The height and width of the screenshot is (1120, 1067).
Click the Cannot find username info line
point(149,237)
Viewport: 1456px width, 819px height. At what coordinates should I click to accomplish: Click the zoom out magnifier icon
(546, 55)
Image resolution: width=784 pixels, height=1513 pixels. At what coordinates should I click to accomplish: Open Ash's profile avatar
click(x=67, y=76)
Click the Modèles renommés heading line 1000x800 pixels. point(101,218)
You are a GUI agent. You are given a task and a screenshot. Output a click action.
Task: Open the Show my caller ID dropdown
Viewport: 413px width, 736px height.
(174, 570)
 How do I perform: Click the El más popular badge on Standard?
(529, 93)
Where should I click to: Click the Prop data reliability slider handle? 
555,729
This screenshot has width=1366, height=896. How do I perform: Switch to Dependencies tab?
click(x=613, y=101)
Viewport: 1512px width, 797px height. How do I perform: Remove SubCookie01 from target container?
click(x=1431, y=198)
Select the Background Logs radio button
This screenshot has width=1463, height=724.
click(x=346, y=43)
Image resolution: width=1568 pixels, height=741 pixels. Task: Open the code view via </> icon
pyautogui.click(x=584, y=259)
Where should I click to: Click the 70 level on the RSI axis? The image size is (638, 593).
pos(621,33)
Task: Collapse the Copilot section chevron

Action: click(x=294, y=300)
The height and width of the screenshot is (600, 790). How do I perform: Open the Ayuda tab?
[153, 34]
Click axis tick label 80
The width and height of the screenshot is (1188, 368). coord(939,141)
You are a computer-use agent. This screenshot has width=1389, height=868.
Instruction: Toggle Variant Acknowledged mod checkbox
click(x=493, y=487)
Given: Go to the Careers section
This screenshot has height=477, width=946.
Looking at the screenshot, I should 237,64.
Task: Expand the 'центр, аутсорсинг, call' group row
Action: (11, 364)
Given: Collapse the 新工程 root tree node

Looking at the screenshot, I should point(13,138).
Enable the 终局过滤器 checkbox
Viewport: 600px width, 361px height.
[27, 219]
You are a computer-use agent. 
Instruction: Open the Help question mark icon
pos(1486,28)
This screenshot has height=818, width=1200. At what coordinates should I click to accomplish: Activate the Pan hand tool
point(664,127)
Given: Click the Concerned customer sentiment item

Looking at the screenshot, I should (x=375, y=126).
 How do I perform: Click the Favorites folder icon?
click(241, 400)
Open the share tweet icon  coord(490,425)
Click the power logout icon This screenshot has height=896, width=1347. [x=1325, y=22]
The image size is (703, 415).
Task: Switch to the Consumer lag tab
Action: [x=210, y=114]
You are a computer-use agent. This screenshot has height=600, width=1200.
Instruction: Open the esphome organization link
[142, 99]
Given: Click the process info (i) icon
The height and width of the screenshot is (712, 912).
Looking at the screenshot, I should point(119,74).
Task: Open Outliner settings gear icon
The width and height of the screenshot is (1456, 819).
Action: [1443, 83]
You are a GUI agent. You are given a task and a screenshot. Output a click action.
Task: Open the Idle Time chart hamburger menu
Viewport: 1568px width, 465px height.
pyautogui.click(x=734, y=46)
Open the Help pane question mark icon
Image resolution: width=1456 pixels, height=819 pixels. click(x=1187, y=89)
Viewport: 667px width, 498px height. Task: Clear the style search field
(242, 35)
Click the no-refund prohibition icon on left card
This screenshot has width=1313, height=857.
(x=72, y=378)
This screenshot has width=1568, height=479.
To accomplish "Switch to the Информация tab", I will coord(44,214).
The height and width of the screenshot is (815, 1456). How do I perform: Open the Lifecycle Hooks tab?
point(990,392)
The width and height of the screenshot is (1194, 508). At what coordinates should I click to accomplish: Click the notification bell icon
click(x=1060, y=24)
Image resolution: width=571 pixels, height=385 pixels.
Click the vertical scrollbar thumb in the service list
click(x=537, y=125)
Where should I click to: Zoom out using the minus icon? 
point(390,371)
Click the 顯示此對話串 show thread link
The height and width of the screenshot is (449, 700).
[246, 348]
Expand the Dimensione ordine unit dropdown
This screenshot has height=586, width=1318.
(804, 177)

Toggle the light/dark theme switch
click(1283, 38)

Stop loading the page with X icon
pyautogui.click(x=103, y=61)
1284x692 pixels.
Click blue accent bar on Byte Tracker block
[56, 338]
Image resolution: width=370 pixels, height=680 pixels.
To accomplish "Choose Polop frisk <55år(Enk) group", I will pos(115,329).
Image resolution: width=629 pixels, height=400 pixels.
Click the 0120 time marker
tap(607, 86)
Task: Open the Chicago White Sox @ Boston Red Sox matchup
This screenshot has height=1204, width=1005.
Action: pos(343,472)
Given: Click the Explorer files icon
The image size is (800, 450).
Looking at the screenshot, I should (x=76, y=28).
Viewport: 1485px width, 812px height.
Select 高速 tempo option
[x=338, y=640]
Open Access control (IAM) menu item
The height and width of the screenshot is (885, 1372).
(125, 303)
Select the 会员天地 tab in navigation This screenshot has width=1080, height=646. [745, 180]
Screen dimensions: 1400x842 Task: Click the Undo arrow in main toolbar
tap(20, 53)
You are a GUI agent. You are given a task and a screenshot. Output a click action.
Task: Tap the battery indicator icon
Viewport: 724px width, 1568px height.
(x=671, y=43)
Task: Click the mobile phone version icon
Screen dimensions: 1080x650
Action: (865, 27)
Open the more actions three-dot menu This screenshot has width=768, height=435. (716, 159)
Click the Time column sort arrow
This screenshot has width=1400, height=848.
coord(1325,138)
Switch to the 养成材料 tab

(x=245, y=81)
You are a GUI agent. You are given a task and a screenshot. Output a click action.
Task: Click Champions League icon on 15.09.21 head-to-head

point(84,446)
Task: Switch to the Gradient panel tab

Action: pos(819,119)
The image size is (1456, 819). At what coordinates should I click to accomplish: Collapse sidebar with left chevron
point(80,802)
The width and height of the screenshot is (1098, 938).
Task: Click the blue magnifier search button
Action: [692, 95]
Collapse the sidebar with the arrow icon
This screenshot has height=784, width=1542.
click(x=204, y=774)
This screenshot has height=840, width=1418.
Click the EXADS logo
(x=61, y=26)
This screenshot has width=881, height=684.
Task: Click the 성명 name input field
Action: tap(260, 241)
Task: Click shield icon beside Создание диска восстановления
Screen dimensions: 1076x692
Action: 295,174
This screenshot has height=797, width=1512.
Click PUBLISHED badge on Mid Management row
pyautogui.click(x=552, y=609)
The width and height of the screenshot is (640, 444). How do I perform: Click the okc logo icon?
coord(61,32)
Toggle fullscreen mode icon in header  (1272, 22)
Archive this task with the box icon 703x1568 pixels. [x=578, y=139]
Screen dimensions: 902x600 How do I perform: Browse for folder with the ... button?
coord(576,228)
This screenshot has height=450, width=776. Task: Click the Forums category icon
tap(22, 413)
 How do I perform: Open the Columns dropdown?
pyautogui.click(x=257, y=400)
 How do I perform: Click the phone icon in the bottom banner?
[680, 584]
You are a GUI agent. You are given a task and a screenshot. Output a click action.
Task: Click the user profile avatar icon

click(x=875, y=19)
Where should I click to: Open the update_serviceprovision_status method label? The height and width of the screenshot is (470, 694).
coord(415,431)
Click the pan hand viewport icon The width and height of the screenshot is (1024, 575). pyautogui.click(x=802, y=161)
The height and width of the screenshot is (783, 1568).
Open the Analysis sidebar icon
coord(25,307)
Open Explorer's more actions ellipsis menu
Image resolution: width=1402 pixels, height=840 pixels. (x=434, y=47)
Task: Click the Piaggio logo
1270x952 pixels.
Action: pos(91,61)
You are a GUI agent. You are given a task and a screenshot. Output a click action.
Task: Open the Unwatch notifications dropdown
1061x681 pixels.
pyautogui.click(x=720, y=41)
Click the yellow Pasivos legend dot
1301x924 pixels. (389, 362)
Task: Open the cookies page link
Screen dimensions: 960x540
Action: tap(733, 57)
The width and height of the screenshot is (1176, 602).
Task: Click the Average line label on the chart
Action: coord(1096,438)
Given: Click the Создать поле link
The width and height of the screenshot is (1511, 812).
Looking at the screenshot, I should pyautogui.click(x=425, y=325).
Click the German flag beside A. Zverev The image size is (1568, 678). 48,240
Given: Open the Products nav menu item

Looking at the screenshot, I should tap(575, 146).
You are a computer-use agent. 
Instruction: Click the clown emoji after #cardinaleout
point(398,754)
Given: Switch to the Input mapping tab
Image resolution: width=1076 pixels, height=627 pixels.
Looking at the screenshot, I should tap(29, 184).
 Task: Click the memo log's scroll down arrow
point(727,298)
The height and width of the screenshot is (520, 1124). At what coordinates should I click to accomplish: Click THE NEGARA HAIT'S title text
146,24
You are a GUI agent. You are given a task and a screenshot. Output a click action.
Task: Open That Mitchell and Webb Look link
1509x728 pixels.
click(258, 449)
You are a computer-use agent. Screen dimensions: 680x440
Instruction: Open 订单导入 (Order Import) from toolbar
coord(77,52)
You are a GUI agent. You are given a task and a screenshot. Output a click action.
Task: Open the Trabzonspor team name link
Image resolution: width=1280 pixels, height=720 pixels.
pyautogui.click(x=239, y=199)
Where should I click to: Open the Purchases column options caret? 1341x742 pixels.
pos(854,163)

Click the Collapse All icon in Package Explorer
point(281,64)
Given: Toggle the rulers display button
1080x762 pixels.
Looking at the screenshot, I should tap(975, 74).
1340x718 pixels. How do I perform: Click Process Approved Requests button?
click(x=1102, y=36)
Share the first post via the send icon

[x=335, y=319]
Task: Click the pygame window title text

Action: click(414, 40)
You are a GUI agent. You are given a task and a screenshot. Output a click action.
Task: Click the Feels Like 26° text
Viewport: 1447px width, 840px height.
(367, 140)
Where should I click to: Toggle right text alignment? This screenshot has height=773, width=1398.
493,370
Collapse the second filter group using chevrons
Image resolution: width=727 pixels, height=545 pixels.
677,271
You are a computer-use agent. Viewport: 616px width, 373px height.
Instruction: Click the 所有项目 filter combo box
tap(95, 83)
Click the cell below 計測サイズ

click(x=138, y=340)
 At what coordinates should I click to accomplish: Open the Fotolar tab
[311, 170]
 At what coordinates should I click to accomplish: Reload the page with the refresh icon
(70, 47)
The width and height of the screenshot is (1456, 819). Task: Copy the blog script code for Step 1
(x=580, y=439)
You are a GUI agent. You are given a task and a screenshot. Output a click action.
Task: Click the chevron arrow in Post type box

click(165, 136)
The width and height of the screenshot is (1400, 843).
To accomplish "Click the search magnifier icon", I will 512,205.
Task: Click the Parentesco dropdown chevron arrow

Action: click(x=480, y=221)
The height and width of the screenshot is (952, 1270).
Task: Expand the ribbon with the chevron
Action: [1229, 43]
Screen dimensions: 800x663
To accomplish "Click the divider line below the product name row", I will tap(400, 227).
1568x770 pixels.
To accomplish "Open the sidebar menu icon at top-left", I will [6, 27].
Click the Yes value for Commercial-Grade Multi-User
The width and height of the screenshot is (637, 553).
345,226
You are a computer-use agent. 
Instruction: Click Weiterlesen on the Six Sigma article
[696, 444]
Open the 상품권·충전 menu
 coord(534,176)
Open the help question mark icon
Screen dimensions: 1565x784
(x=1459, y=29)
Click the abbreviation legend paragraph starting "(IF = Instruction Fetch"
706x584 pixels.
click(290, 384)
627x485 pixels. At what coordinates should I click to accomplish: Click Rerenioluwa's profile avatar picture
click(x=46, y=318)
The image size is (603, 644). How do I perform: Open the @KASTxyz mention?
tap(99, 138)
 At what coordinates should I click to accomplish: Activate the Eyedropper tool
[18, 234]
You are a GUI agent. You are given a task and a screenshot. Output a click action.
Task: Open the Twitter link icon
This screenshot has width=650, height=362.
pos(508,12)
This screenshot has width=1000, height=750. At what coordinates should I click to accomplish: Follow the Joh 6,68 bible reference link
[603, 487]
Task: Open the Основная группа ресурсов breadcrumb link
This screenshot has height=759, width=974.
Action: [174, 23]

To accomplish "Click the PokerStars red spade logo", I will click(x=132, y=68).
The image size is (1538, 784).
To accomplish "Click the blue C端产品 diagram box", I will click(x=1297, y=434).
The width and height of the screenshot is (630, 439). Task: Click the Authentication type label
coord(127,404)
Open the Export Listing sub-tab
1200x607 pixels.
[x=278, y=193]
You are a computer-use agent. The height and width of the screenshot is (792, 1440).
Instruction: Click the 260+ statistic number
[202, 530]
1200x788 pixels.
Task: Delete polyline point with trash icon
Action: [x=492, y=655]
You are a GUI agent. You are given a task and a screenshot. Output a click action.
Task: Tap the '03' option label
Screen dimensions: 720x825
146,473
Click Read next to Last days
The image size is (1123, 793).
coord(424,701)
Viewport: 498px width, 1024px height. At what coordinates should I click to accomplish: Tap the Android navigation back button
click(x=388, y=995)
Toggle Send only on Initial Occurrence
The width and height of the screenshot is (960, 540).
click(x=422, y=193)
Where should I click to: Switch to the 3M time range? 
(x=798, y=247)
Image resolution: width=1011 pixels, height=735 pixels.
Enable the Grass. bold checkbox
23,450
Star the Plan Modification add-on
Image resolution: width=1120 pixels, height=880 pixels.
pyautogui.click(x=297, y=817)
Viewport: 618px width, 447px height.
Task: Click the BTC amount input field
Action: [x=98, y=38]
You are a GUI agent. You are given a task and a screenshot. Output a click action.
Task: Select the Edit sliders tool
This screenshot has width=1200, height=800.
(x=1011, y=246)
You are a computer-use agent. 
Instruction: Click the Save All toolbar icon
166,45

☆ ☆ ☆ ☆ ☆

#### Instruction:
Locate every line of the entries above that contains the string "page", and copy each one. Match case exactly.

#### Exercise response:
Stop loading the page with X icon
Task: Open the cookies page link
 At what coordinates should I click to accomplish: Reload the page with the refresh icon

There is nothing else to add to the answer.